What to work on:
A single number is the answer here: how many lines of the entries contain "size"?

Extracted material:

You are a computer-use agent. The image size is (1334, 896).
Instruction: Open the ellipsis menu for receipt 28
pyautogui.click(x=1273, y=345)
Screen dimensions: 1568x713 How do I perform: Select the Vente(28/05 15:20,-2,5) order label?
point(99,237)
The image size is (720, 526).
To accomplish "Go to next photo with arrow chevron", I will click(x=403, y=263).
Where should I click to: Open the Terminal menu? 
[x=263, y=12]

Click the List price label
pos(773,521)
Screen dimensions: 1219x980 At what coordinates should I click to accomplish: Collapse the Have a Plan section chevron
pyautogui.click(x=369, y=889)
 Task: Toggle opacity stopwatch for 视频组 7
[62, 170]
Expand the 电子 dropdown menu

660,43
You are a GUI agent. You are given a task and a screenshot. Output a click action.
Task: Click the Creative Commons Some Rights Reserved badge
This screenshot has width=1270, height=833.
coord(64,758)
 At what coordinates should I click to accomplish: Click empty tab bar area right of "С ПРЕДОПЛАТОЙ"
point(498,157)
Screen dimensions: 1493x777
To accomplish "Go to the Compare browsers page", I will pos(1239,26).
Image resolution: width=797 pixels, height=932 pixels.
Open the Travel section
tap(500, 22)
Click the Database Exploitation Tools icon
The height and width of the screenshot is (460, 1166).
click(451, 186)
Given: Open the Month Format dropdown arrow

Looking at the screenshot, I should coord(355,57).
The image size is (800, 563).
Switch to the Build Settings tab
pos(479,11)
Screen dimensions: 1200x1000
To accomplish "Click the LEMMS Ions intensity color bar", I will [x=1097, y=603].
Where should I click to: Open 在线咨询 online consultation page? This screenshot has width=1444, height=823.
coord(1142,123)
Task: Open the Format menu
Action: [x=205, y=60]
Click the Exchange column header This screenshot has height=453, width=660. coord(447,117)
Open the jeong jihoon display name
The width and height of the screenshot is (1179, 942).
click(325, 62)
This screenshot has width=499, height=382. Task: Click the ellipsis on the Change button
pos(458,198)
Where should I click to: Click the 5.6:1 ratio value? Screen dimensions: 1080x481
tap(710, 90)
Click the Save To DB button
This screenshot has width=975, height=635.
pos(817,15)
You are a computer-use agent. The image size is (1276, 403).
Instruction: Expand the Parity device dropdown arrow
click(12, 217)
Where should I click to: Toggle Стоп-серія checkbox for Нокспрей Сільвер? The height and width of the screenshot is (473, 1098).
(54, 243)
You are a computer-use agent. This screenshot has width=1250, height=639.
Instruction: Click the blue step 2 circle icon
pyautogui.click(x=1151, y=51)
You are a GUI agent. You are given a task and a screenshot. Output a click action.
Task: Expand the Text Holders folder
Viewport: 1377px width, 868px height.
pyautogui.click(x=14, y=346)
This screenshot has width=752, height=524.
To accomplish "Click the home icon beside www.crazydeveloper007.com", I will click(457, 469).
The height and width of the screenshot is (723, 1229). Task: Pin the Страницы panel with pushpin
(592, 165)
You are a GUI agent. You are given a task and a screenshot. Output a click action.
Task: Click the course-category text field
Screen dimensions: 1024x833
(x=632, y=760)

Expected answer:
4